-- TEXT TO READ start --

Miss Americas may not translate well to the screen, but there is a history of pop singers making the jump, from Streisand (a hard act to follow) to Midler (proof of the pitfalls) to Madonna (enough to scare a girl back into the recording studio) to, most recently, Whitney Houston (who, from Williams's perspective, must seem either to be

opening new doors or taking up precious space). But look at those names again: they aren't just singers who decided to act a little--they're some of the biggest success stories in recent entertainment history, winning combinations all of talent, calculation, ambition and confidence. After a short time in her presence, I'm ready to declare that Williams is not deficient in that last category: she's the most confident woman I've met in Hollywood--and I've met Nicole Kidman.

Everything about Eraser is big: big Arnold, big budget, big explosions, and big expectations for a potential summer blockbuster. Sounds like a guarantee, I say, that Williams's first major feature film role is a trial by fire. "I'm not really intimidated by it," she quickly tells me. "I embraced the idea of this movie." When I ask her what specifically she's thrown her arms around, she shows me she has her priorities straight: "The best cinematographer and the best sound people in the business." And after this triumph in sight and sound? Williams is already thinking ahead. "It would be nice if I got a big studio picture to follow this up. A romantic comedy or another action film. I got a lot of positive reinforcement from the producers and director of Eraser. They said, 'You really look good holding a gun.'" Williams is positively beaming as she says this, although at the moment, she is the picture of businesslike elegance in a cream-colored Plein Sud suit.

Superhero attributes are exactly what she's going to need to accomplish her ambitious career plan, which she deftly lays out: "Put out a hit record every two years or so and keep the features coming in, and do interesting television projects and Broadway probably every five years or so-- I could handle that." When I suggest that trying to cover all those bases seems destined to be a frightening, frustrating undertaking, she says, simply, "It's not intimidating. It's reality for me."

Those words "not intimidating" are a veritable buzz phrase with Williams. "Struggle" and "dream" are buzz words of hers, too. Of course, sheer will--which Williams shows every sign of possessing--and a simple, basic idea will take you far in this land of opportunity. No wonder she and Schwarzenegger proved to be soul mates, of a kind, while making Eraser, "[When I met him], Arnold basically said to me, 'I know that it's hard to fight and re-create yourself when everyone doubts your ability.' He started out as a bodybuilder and no one ever thought he'd be a movie star. I think he immediately felt some kind of connection with the struggle that we both had. The struggle to say, 'This is the dream and people will some day get it."'

Williams has a cool, focused, detached way of saying these things. And the only time she looks away during our whole interview is when she glances around for an assistant who's supposed to bring her tea. Her eyes are hauntingly clear, a rather astounding light blue-green, and in them, her eagerness--even an impatience--to get on with the program is quite palpable. Williams is, after all, a 33-year-old mother of three--that's just a year younger than the late-blooming Sharon Stone was when she broke wide with Basic Instinct. Unlike Sharon Stone, though, Williams hasn't been in town for over a decade earning stripes. Has acting, I ask her, been her primary concern all along? "Um, uh-- a concern?" she says. "Let's say 'goal.' I think acting was always the goal, yeah. Singing was--I don't want to say a sideline. Uh, singing was a nice--but--"

-- TEXT TO READ end --
-- SUPPLIED INFORMATION start --

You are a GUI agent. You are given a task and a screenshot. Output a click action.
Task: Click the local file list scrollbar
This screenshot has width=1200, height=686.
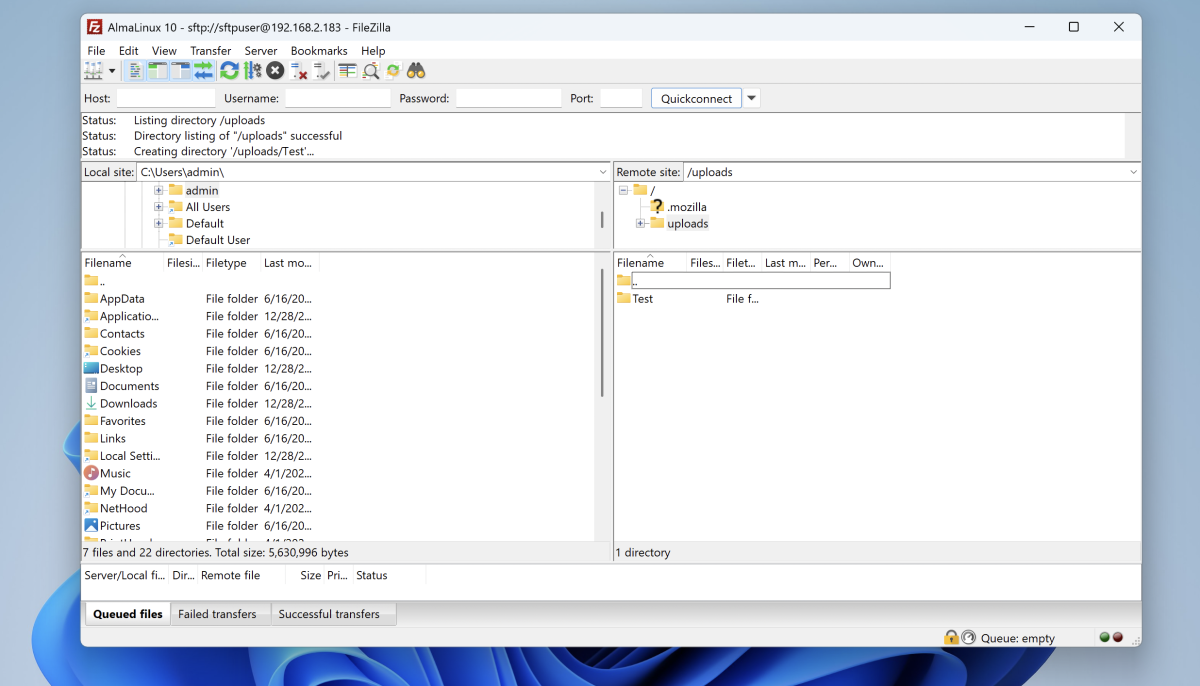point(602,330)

-- SUPPLIED INFORMATION end --

■ DIRECTIVE: Please list every pop singer that the excerpt about Williams above names in its history of singers making the jump to the screen.

■ RESPONSE: Streisand, Midler, Madonna, Whitney Houston